Shrimp salad italian style

4 servings

Ingredients

Quantity Ingredient
8 cups Flavorful fish stock
Salt and pepper to taste
1 medium Onion cut in-half but not
Peeled
3 Cloves garlic lightly
Crushed and peeled
1 medium Carrot, cut into chunks
½ bunch Fresh parsley
2 Bay leaves
1 tablespoon Distilled vinegar
½ cup Dry white wine
2 pounds Large shrimp, shells on
½ bunch Parsley, stems removed
And minced
Fruity olive oil
Fresh lemon juice
Lemon wedges

Directions

1) Bring the stock to a boil, then reduce to a simmer and add the next eight ingredients and heat for about 10 minutes. Add the shrimp and simmer until they begin to turn pink, 2-3minutes. turn off the heat and let the shrimp cool in the water for 10 minutes.

2) Sheel the shrimp ( strain and reserve the stock for another use), toss with the minced parsley and a few drops of olive oil, and season with salt and pepper. Add some lemon juice and serve the salad with lemon wedges.
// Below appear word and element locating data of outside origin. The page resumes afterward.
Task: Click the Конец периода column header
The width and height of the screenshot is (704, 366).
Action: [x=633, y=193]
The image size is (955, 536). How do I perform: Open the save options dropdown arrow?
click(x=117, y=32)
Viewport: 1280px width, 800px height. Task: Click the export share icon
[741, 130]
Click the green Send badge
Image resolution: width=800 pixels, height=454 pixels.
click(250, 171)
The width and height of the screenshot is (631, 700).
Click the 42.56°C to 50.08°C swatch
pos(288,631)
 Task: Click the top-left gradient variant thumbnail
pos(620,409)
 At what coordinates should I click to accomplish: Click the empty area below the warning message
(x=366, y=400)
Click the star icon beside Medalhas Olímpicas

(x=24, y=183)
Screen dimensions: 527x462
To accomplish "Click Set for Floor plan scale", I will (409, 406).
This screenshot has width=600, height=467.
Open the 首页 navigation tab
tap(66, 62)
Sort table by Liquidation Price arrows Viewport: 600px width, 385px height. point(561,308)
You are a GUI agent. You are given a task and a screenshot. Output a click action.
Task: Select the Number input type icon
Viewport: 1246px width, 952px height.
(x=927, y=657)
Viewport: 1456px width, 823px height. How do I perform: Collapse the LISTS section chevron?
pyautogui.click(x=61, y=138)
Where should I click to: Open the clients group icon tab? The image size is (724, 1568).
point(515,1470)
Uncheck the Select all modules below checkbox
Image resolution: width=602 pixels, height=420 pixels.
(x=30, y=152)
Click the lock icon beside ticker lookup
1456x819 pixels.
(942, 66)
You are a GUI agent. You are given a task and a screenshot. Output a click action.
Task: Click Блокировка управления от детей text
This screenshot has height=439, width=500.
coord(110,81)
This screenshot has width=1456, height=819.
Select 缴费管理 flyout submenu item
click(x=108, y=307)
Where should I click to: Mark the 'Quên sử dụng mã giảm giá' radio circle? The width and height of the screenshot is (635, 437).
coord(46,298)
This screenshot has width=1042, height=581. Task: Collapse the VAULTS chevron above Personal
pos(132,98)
Alternative SHRIMP SALAD WITH CAPERS: 1) Cook the shrimp as directed above. Mix with 1 small red onion, minced, 1 clove garlic, minced, 2 tb capers, ½ c fresh minced parsley, ½ c extra virgin olive oil, fresh lemon juice, and salt and pepper to taste.

Alternative SHRIMP SALAD WITH ARUGULA "PESTO" 1) COOK THE SHRIMP AS ABOVE. WASH AND DRY 2 C ARUGULA and remove any tough stems. Place in a food processor with 1 ts salt, 1 clove garlic, 2 tb walnuts or pine nuts, and ¼ ts fresh ground black pepper. Add ¼ c olive oil and pulse until minced. With the motor running, add ½-¾ c additional olive oil. Taste for seasoning.

Serve the shrimp with tomato wedges and the sauce.